*WHAT IS NEEDED:* Report how many lines in the records carry the string "will", and give no further text.

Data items
◆ ◆ ◆ ◆

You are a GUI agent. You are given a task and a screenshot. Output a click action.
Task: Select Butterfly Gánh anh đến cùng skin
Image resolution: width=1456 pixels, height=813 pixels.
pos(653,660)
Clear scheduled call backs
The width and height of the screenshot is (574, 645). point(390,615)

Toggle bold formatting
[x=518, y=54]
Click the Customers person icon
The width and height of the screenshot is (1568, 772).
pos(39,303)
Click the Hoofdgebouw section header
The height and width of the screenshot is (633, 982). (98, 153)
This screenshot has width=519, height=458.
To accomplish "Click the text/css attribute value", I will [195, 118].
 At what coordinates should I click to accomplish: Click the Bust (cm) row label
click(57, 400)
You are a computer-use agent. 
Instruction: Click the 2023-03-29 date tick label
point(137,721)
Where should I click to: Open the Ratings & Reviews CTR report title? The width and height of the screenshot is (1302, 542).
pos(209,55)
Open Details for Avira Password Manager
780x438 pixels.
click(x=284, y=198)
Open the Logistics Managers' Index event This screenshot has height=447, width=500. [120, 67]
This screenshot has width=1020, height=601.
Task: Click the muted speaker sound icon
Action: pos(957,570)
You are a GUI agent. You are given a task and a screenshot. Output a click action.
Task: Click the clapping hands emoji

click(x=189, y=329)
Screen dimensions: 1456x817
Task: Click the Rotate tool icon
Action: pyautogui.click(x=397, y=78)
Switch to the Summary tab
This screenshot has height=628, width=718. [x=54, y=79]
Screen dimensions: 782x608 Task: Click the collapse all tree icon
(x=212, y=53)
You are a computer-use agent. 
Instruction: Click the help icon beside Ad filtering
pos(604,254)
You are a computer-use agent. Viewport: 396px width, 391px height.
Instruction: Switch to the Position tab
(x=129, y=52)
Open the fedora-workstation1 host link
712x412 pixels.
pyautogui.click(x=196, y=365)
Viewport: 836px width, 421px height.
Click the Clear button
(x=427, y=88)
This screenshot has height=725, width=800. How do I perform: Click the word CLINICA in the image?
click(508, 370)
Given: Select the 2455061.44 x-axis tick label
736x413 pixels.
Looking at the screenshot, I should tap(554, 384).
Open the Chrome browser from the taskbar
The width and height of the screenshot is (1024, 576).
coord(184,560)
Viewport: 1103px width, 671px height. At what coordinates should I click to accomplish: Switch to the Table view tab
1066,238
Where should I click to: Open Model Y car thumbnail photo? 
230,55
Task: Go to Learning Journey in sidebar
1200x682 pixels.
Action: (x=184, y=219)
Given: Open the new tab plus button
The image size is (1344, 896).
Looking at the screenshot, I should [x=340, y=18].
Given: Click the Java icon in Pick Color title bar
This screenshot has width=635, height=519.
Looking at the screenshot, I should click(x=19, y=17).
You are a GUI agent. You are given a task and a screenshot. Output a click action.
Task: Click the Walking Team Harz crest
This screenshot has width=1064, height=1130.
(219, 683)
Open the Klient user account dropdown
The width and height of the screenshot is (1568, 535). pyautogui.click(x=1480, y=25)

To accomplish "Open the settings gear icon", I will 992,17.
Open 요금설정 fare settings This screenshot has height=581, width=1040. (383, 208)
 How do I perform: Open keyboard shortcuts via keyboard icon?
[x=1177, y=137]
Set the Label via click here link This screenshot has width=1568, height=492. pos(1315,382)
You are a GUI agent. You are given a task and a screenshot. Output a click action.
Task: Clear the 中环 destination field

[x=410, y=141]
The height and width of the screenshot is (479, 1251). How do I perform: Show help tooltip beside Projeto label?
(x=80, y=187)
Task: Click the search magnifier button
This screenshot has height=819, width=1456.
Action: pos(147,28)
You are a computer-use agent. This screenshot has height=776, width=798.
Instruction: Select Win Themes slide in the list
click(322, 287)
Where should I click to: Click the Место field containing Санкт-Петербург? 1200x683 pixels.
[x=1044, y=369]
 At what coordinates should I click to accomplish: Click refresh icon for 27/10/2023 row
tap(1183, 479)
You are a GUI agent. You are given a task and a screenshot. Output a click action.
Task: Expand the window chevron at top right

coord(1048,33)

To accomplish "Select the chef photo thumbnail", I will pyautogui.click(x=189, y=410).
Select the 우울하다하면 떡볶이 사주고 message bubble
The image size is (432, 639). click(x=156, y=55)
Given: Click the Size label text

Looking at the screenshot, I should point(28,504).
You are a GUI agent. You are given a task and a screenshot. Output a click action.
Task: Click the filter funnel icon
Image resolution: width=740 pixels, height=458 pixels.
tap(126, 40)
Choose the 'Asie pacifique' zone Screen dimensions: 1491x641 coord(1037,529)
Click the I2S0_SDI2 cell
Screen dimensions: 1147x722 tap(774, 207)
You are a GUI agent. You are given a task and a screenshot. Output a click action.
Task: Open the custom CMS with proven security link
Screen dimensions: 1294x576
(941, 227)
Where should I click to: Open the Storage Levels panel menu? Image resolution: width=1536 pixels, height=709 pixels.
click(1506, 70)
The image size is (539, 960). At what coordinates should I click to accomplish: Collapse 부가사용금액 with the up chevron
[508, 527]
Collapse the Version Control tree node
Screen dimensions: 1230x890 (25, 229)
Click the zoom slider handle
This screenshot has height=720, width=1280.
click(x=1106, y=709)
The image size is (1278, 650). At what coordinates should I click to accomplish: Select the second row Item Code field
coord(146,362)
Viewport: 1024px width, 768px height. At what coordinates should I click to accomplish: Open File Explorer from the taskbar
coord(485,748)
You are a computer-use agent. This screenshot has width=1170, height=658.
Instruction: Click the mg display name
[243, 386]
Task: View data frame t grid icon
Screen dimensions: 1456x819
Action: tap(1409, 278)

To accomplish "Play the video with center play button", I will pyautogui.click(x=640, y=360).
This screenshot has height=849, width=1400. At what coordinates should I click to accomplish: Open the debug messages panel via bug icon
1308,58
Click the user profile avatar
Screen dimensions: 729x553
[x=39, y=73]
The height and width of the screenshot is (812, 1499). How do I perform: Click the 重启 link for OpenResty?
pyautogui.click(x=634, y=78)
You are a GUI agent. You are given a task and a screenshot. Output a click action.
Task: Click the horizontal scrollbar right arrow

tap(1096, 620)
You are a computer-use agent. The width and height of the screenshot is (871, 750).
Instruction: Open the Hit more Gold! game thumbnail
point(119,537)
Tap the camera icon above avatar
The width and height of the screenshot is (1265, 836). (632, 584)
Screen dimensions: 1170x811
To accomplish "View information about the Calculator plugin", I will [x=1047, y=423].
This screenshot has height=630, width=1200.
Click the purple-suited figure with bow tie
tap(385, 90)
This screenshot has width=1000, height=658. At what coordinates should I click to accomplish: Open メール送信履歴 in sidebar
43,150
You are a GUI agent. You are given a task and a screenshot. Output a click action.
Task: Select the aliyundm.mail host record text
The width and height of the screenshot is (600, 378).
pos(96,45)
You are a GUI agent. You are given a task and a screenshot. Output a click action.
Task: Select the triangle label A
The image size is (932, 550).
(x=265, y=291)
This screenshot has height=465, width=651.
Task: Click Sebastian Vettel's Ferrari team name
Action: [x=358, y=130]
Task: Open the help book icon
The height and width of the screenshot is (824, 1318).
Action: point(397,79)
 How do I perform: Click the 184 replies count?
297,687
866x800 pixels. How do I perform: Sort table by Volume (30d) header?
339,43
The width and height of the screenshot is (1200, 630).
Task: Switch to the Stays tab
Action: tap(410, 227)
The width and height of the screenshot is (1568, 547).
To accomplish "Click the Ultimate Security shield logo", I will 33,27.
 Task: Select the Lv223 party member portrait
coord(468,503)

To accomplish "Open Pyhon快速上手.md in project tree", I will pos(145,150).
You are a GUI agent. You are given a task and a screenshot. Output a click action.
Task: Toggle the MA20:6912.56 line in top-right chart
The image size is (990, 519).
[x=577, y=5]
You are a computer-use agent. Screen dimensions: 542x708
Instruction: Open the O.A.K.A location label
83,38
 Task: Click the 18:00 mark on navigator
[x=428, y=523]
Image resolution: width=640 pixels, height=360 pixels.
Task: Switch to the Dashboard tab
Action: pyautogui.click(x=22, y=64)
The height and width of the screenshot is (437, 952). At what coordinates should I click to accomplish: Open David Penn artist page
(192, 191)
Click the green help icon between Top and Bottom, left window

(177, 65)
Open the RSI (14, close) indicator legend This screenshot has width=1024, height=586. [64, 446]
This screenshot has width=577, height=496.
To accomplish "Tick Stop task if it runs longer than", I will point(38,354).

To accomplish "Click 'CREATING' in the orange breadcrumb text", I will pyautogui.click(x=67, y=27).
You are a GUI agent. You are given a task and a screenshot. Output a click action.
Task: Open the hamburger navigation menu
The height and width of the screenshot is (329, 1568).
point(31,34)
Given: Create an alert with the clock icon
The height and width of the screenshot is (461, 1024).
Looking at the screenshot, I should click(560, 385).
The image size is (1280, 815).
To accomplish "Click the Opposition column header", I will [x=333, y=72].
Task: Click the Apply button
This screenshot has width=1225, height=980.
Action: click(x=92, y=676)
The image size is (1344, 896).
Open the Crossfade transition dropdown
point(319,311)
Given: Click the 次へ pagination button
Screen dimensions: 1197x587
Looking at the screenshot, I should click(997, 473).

◆ ◆ ◆ ◆

*WORKED SOLUTION:* 10